## [Exercise input]
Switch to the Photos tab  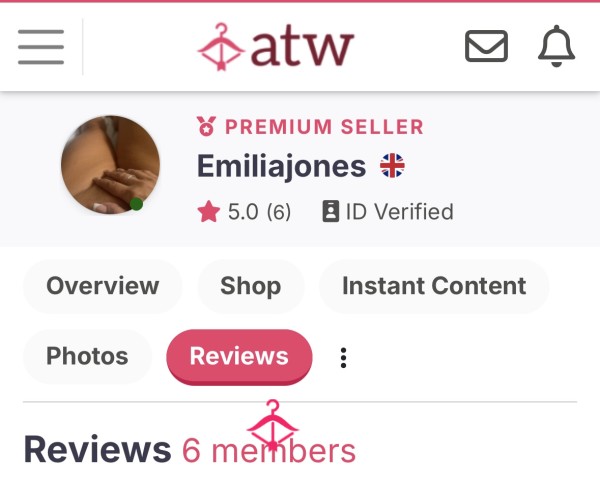(x=87, y=356)
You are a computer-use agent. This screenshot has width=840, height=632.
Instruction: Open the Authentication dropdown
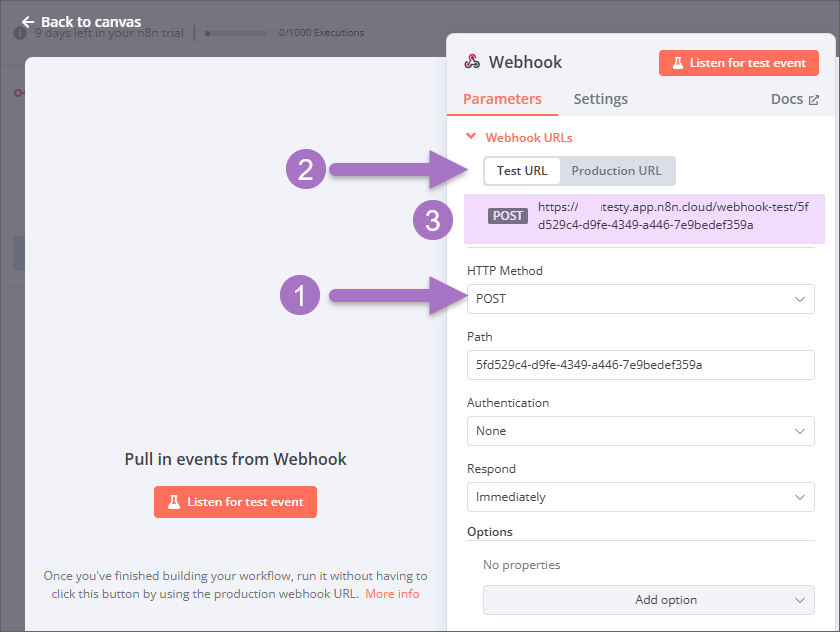[640, 431]
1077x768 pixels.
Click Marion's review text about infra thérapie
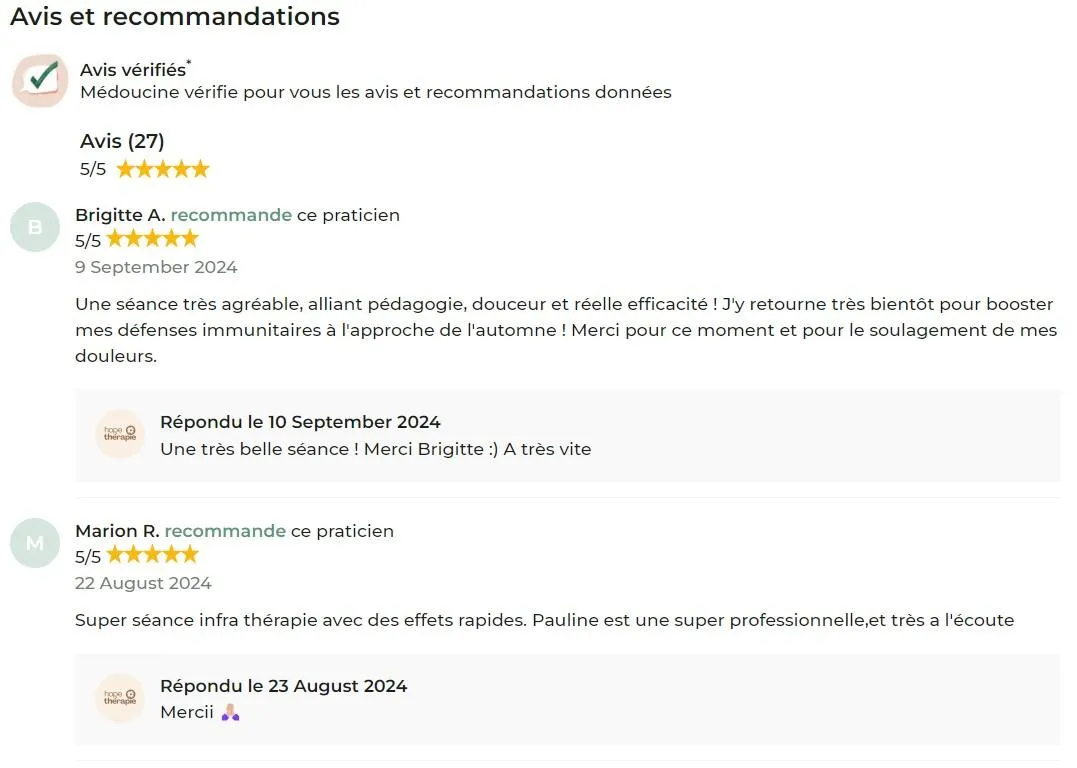point(545,620)
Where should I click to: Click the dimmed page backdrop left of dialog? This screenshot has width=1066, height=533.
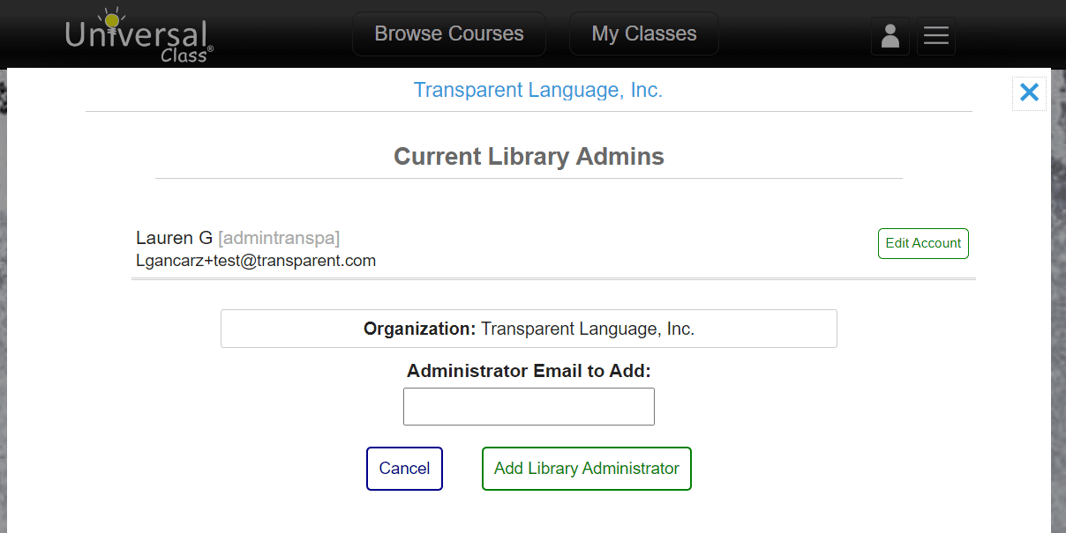point(3,300)
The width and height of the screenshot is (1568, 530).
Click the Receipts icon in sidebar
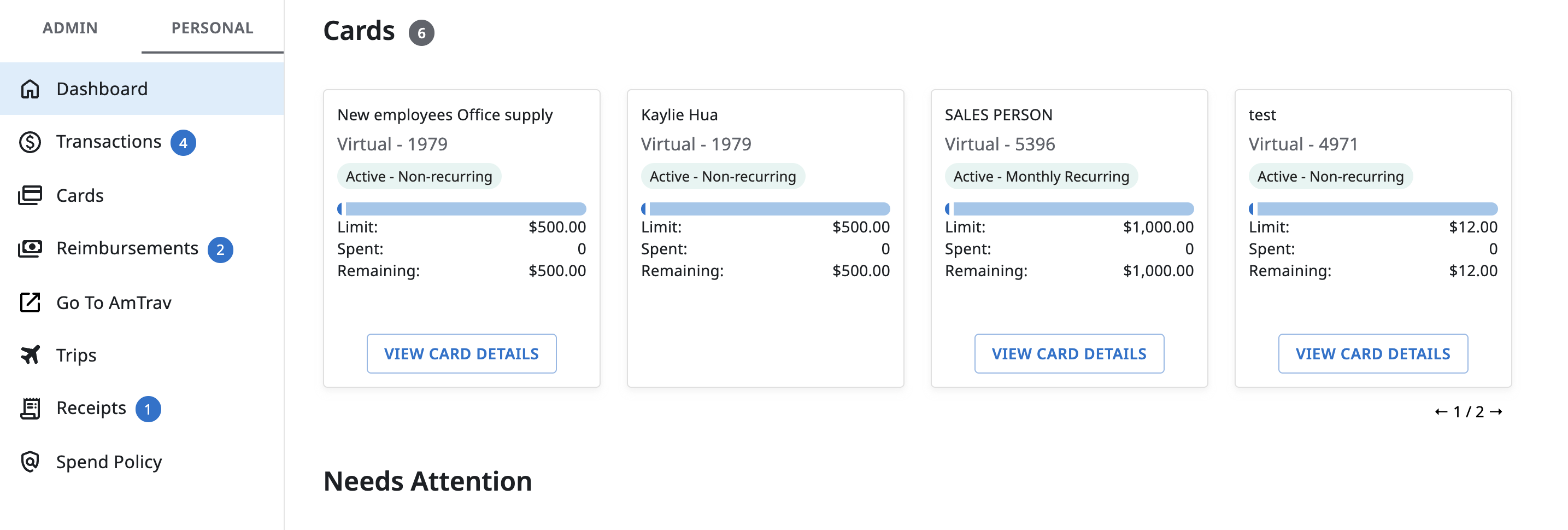click(x=30, y=408)

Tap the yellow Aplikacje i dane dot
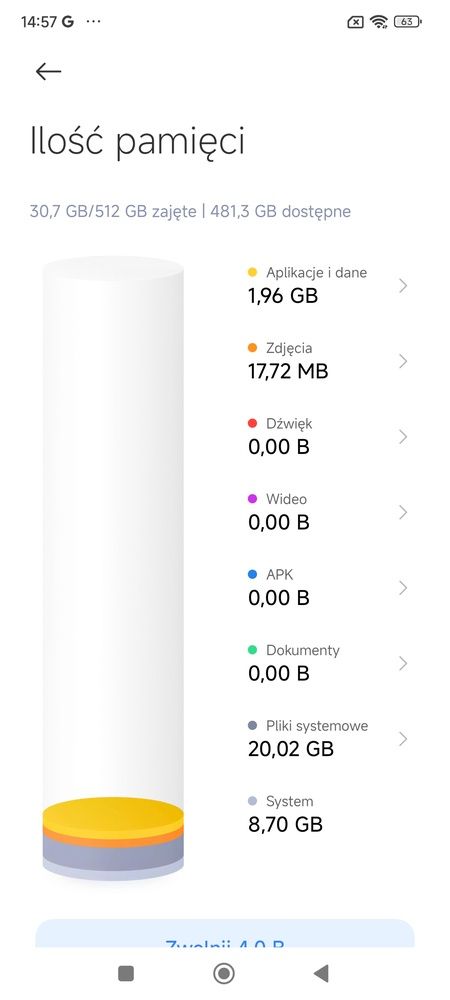[252, 272]
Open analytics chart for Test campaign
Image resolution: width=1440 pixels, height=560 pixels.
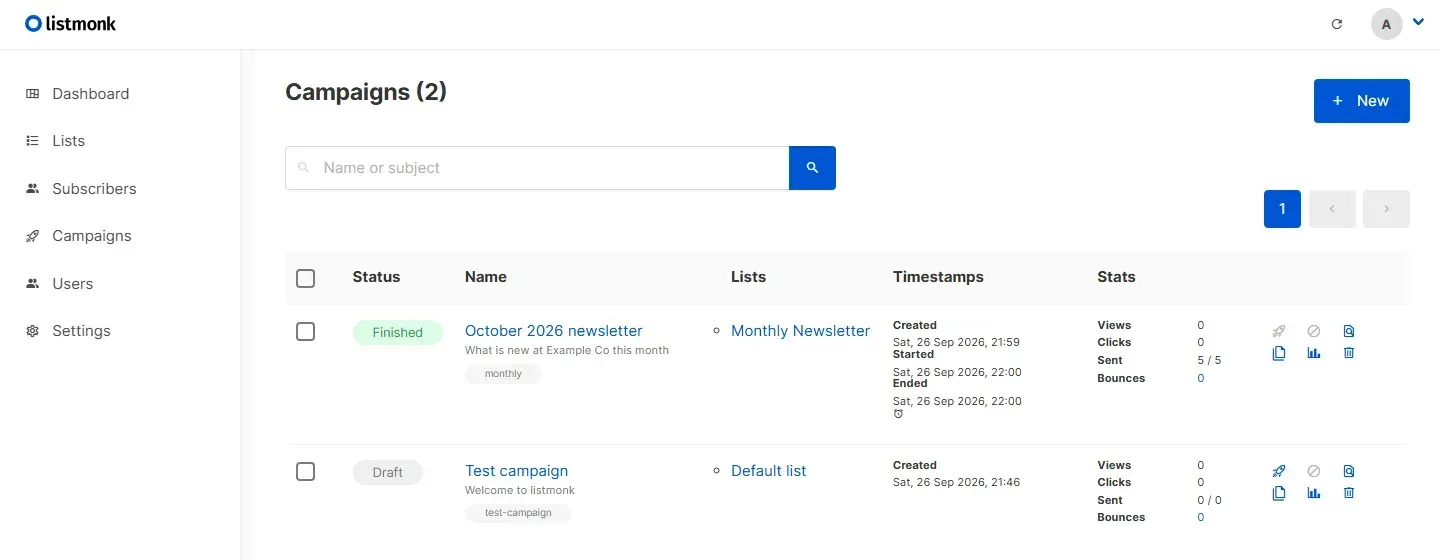click(x=1314, y=493)
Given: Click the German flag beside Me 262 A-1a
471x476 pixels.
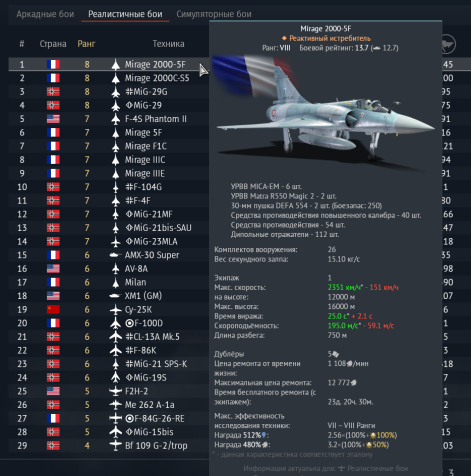Looking at the screenshot, I should [x=53, y=405].
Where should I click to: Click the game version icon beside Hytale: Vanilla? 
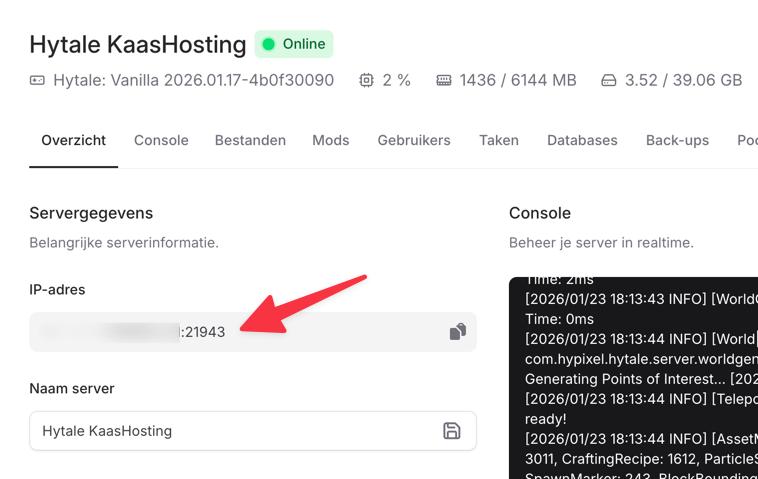click(x=37, y=80)
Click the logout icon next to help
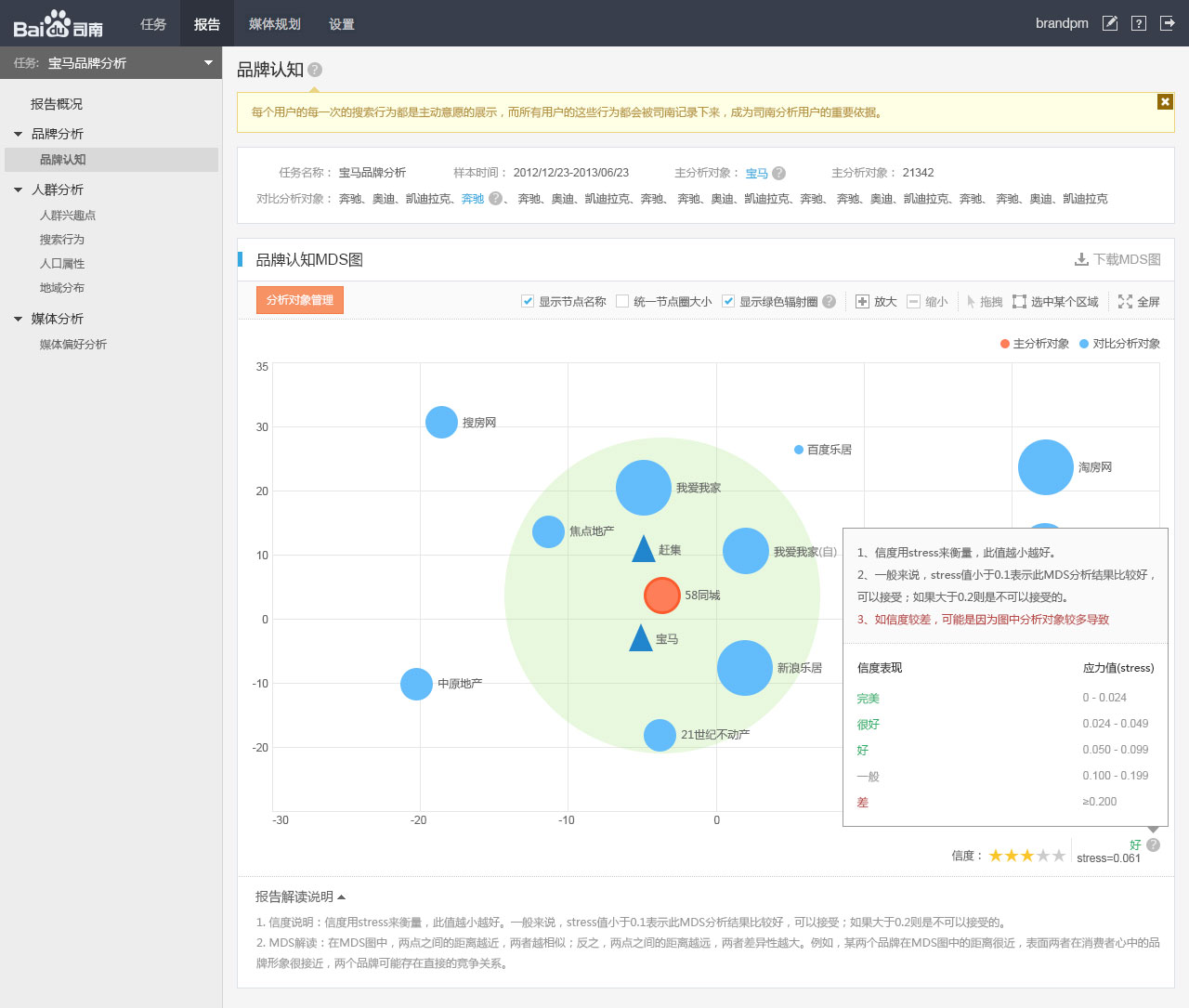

## [Task goal]
After locating the line containing "Click Marion's review" in the entries above, repeat only it and each later line through the end, exactly, without any pictures.

## [Solution for this problem]
Click Marion's review text about infra thérapie
point(545,620)
Where should I click to: Click the dimmed page backdrop left of dialog? This screenshot has width=1066, height=533.
point(3,300)
The width and height of the screenshot is (1568, 530).
Click the Receipts icon in sidebar
click(x=30, y=408)

Tap the yellow Aplikacje i dane dot
[252, 272]
Open analytics chart for Test campaign
Image resolution: width=1440 pixels, height=560 pixels.
click(x=1314, y=493)
Given: Click the German flag beside Me 262 A-1a
471x476 pixels.
Looking at the screenshot, I should [x=53, y=405].
Where should I click to: Click the game version icon beside Hytale: Vanilla? 
click(x=37, y=80)
Click the logout icon next to help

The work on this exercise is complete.